June 18, 2008
John Zmirak’s review of The Unnecessary War is an interesting read, but I was struck particularly by this passage:
The distopia promised by the Nazis, on the other hand, really was possible. A dominant race really could have enslaved and exploited weaker peoples on a vast scale, just as Hitler had promised. Whole nations could have been exterminated, as Europe?s Jews and the Roma nearly were. Entire peoples could have been consigned to slavery for centuries. The Mongols managed it. So have the Moslems.

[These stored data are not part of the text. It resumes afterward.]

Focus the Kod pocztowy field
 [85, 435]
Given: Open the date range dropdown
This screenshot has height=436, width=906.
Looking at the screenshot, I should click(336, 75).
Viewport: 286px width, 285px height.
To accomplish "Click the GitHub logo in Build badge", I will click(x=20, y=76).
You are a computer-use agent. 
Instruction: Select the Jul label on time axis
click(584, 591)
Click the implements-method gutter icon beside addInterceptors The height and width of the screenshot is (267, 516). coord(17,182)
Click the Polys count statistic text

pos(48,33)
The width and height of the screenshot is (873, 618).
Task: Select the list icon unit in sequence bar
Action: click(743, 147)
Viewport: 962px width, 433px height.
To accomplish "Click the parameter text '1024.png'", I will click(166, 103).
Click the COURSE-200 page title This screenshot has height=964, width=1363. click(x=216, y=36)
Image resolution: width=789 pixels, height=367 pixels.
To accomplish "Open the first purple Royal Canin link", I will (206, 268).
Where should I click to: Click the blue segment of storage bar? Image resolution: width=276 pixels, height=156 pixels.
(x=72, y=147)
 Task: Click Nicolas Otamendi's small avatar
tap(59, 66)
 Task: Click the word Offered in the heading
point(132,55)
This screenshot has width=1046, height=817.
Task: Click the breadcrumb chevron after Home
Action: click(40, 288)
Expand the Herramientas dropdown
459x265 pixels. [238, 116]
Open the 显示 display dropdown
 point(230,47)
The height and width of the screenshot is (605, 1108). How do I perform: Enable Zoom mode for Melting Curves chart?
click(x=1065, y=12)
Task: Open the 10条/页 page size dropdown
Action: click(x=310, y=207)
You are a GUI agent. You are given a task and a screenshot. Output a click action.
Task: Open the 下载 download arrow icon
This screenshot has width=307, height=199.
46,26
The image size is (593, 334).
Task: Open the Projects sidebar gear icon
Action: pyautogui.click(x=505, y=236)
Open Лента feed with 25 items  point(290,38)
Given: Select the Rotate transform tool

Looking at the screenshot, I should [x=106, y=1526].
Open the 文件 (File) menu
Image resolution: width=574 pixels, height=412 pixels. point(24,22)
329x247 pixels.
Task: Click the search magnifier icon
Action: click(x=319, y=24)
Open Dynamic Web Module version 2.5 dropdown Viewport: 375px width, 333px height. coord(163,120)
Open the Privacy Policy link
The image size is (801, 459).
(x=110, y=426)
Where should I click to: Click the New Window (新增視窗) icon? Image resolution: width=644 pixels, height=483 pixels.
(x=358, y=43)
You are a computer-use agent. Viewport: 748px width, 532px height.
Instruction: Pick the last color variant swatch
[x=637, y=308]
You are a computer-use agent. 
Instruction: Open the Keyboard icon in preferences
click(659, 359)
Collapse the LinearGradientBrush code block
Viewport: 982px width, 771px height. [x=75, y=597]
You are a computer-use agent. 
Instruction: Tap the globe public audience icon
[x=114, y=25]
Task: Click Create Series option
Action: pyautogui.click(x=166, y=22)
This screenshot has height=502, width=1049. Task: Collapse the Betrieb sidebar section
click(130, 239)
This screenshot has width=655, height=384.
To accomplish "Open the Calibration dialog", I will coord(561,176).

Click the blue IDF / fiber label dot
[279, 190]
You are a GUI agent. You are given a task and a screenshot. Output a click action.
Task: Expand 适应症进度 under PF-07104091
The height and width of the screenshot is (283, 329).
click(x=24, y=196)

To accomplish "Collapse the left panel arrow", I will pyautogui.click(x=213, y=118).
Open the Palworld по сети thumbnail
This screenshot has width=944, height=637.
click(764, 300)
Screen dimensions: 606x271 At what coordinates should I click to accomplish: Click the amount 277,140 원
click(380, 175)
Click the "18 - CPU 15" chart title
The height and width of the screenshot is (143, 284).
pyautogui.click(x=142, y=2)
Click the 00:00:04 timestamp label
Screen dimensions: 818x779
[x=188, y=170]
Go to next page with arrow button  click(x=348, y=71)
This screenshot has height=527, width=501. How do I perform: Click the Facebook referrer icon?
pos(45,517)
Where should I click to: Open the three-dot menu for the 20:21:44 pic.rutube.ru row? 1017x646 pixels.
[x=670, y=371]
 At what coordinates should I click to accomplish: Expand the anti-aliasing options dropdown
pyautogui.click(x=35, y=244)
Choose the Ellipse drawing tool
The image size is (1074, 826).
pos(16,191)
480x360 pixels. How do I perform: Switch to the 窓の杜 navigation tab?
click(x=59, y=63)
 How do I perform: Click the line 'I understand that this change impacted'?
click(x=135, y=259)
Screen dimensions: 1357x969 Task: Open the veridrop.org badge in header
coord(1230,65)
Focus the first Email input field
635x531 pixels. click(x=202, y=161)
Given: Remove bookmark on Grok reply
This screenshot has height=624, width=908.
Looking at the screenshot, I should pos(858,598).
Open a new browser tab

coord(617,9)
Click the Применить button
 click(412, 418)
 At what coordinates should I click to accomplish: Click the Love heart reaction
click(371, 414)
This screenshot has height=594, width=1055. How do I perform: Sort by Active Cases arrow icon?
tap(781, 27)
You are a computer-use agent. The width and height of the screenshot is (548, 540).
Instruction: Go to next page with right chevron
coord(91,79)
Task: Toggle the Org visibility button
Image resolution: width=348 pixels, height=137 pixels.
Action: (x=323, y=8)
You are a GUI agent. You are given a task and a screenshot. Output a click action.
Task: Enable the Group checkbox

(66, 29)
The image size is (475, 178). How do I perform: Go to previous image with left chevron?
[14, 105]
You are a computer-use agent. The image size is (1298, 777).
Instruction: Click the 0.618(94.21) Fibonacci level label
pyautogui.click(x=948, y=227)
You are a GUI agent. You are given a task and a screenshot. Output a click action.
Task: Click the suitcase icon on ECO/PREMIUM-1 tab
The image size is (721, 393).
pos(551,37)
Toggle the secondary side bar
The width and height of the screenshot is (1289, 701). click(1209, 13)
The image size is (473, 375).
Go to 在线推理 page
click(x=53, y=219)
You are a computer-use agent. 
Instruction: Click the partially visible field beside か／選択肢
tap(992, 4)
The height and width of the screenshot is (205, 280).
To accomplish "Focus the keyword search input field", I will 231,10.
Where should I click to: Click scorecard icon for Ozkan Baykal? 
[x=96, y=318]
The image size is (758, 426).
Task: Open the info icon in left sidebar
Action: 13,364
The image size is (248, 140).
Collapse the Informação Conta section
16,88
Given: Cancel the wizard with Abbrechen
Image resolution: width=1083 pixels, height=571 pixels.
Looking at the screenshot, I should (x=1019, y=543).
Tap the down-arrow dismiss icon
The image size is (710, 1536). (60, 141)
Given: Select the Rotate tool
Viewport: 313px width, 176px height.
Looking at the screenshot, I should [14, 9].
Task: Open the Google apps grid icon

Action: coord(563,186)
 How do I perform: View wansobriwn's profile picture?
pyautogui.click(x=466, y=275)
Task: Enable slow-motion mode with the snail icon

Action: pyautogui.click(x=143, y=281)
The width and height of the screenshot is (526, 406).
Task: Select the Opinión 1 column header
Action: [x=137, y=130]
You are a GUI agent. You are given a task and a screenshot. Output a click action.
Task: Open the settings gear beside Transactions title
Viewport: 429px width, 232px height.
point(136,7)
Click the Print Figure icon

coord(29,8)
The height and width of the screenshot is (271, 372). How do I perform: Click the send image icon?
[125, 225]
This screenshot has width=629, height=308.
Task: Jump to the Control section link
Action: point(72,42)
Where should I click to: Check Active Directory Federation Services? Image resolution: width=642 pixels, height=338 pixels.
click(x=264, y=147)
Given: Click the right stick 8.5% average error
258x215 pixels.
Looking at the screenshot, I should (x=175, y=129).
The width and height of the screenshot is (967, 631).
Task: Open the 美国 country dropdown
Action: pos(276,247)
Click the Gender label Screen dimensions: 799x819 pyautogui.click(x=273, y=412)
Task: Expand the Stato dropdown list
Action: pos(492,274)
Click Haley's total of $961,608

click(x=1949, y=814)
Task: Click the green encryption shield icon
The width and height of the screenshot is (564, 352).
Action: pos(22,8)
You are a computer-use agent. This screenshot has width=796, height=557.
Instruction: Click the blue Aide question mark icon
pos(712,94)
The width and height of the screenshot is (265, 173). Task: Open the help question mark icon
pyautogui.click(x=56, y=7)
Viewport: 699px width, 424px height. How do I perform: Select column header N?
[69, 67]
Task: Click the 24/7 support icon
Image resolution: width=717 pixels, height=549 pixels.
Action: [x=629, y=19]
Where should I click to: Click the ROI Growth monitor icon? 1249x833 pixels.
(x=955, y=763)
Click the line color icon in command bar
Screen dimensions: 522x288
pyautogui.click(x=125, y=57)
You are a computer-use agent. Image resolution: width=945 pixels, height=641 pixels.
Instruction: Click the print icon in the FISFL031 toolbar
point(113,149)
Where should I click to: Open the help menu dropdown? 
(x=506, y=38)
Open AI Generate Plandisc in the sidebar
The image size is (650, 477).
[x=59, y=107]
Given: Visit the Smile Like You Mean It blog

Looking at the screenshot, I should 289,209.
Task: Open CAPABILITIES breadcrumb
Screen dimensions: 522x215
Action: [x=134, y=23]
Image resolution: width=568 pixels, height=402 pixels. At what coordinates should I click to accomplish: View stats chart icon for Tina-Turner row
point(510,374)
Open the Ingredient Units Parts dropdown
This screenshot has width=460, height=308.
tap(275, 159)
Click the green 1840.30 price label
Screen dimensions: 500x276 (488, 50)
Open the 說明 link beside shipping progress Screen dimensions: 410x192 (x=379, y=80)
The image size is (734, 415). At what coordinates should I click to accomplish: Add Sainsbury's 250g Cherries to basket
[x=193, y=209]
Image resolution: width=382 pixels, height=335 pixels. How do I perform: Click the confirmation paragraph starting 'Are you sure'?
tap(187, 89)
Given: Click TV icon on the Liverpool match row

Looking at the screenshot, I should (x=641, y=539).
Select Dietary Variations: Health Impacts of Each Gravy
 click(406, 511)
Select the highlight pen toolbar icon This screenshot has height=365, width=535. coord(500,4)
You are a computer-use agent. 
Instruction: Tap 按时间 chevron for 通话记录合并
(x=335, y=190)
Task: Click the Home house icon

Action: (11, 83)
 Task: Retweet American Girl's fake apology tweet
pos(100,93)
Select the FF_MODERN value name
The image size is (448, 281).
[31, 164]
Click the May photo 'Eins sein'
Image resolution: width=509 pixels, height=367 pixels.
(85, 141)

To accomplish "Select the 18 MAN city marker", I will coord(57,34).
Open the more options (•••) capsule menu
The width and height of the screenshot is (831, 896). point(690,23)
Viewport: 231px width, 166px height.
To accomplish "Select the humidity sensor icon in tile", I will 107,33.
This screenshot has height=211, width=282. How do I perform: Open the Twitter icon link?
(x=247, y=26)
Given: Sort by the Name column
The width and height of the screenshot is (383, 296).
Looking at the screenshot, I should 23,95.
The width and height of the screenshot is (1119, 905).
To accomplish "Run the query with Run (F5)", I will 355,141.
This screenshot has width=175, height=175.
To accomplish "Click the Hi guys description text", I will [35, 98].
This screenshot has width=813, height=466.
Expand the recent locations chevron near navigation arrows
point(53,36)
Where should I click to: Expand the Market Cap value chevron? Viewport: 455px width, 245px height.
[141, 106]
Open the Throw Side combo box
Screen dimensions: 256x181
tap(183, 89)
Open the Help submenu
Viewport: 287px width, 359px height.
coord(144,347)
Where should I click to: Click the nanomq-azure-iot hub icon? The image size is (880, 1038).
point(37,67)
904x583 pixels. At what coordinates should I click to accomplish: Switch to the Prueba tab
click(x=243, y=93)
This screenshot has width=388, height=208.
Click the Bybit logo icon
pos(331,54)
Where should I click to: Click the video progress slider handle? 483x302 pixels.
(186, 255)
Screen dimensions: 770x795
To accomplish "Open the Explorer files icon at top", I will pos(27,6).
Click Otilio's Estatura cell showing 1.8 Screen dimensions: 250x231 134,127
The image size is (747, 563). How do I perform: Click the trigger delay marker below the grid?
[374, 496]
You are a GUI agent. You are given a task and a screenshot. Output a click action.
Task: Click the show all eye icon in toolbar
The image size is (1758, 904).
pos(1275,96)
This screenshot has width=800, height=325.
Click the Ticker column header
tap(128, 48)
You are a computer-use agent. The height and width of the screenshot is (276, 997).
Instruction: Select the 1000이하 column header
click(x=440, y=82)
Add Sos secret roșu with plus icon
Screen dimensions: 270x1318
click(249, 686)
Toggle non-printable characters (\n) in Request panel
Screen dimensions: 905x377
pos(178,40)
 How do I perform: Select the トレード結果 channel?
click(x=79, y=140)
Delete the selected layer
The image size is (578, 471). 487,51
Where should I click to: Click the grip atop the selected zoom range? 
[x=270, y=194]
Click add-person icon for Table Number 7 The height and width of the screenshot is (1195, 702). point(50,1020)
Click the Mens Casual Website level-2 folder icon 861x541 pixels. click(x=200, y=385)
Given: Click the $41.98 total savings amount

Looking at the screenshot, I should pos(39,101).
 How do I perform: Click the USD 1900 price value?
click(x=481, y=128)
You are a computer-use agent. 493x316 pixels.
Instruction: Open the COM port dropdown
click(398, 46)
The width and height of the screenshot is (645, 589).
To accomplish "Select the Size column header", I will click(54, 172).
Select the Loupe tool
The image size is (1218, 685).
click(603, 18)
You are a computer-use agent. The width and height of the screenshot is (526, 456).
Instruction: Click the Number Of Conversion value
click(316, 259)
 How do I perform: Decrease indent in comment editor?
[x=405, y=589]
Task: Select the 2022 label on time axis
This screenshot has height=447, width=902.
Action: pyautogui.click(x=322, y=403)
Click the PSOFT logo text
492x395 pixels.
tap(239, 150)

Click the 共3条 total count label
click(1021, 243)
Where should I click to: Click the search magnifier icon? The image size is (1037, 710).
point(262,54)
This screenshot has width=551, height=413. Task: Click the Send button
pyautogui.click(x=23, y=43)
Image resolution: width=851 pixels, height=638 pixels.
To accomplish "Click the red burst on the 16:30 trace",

Yet the Mongols achieved this, to the extent that they did, in an era before mass political mobilization and before the age of nationalism, and to a large degree they did not achieve it at all. Despite the amusingly anachronistic mythology of Eisenstein films, Rus’ian princes readily submitted as tributaries to the Golden Horde and were not precocious Russian nationalists, but in return they were largely left to their own internal affairs. The conversion of the Tatars to Islam had no significant effect on the religious or political culture of the Russians, no matter how much historians speculate about the effects of the Mongol Yoke on Russian political development. Their subjects were not “slaves” of Mongol rulers.
Without engaging in any romanticism about the Ottoman Empire before the late nineteenth century, it was with the advent of Turkish nationalism that the greatest horrors of the Armenian genocide and the expulsions and massacres of Greek Christian populations from Anatolia took place. Despite having been subjugated for centuries, the subject Christian peoples of the Ottoman Empire did not put up with campaigns of massacre and deportation, but typically rebelled and gained their independence—why would they have not done the same when confronted with an even more methodical exterminationist ideology in Nazism? Meanwhile, once the era of nationalism dawned Ottoman rule and whatever slavery came with it were utterly undermined. If Ottoman rule over subject Christian peoples did not survive the introduction of Western-style nationalism into their politics, why on earth would we imagine that German domination of other peoples would have been any more lasting? As far as I can see, there has never been a persuasive answer to this objection to the imagined enduring rule of Nazism in a counterfactual post-WWII world.
The citation of the examples of Mongols and Muslims actually drives home how unpersuasive this argument is. Once exposed to nationalism, subject peoples do not cooperate or submit to such foreign domination.